Top of DATASET EXTRACT

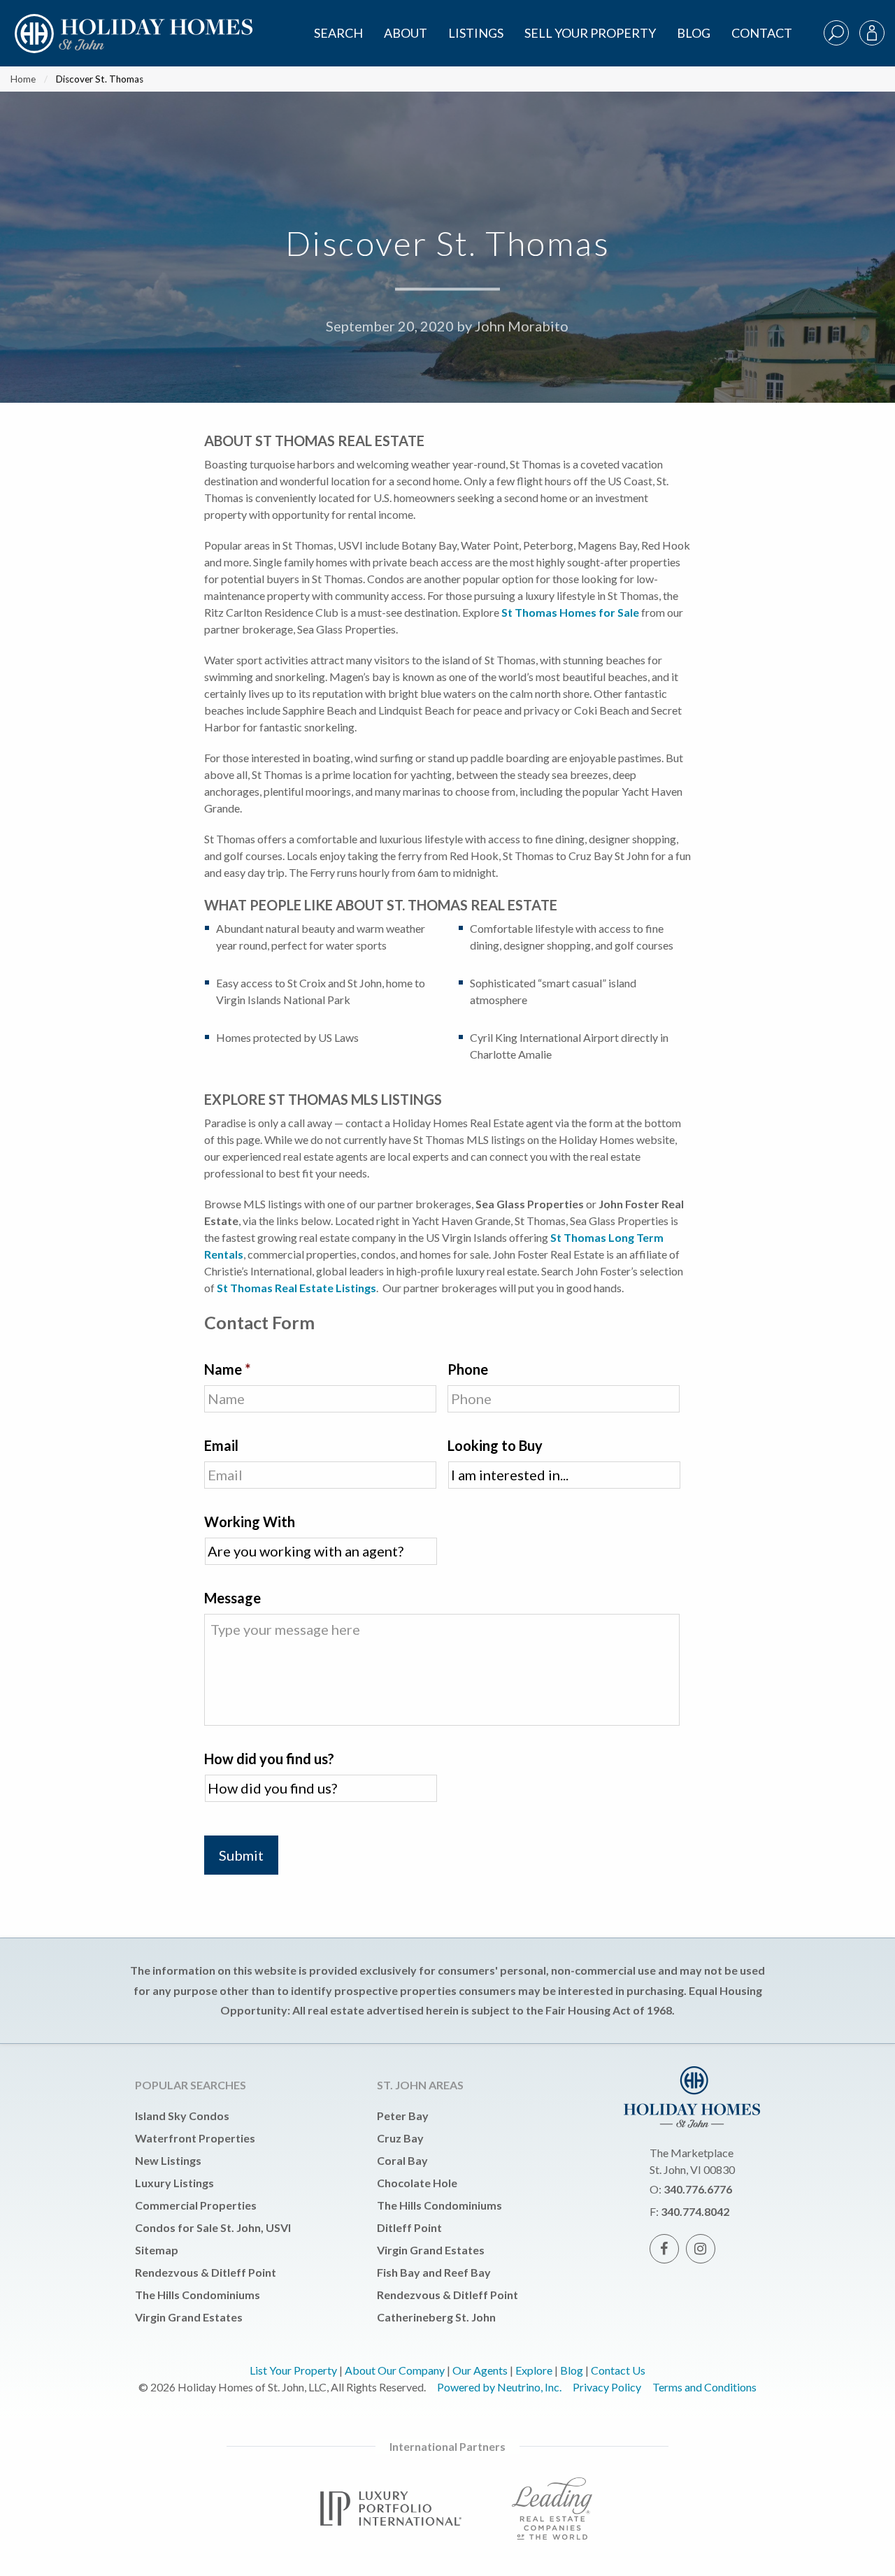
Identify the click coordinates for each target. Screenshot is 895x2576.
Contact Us (618, 2370)
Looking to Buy (495, 1445)
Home (23, 79)
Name (227, 1369)
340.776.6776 (698, 2189)
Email (221, 1445)
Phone (468, 1369)
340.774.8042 (695, 2211)
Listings (475, 33)
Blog (693, 33)
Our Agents (480, 2370)
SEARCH (338, 33)
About (405, 33)
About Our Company (395, 2370)
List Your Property (293, 2370)
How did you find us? (269, 1758)
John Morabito (521, 326)
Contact (761, 33)
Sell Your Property (590, 33)
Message (232, 1597)
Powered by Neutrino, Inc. (499, 2386)
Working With (249, 1521)
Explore (533, 2370)
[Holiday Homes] (131, 22)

Bottom of DATASET EXTRACT

WHAT IS EXPECTED>
Copy exactly the line that contains "Contact Us (618, 2370)" and every line after it through the end of the entries, with nothing added.

TASK SOLUTION>
Contact Us (618, 2370)
Looking to Buy (495, 1445)
Home (23, 79)
Name (227, 1369)
340.776.6776 (698, 2189)
Email (221, 1445)
Phone (468, 1369)
340.774.8042 (695, 2211)
Listings (475, 33)
Blog (693, 33)
Our Agents (480, 2370)
SEARCH (338, 33)
About (405, 33)
About Our Company (395, 2370)
List Your Property (293, 2370)
How did you find us? (269, 1758)
John Morabito (521, 326)
Contact (761, 33)
Sell Your Property (590, 33)
Message (232, 1597)
Powered by Neutrino, Inc. (499, 2386)
Working With (249, 1521)
Explore (533, 2370)
[Holiday Homes] (131, 22)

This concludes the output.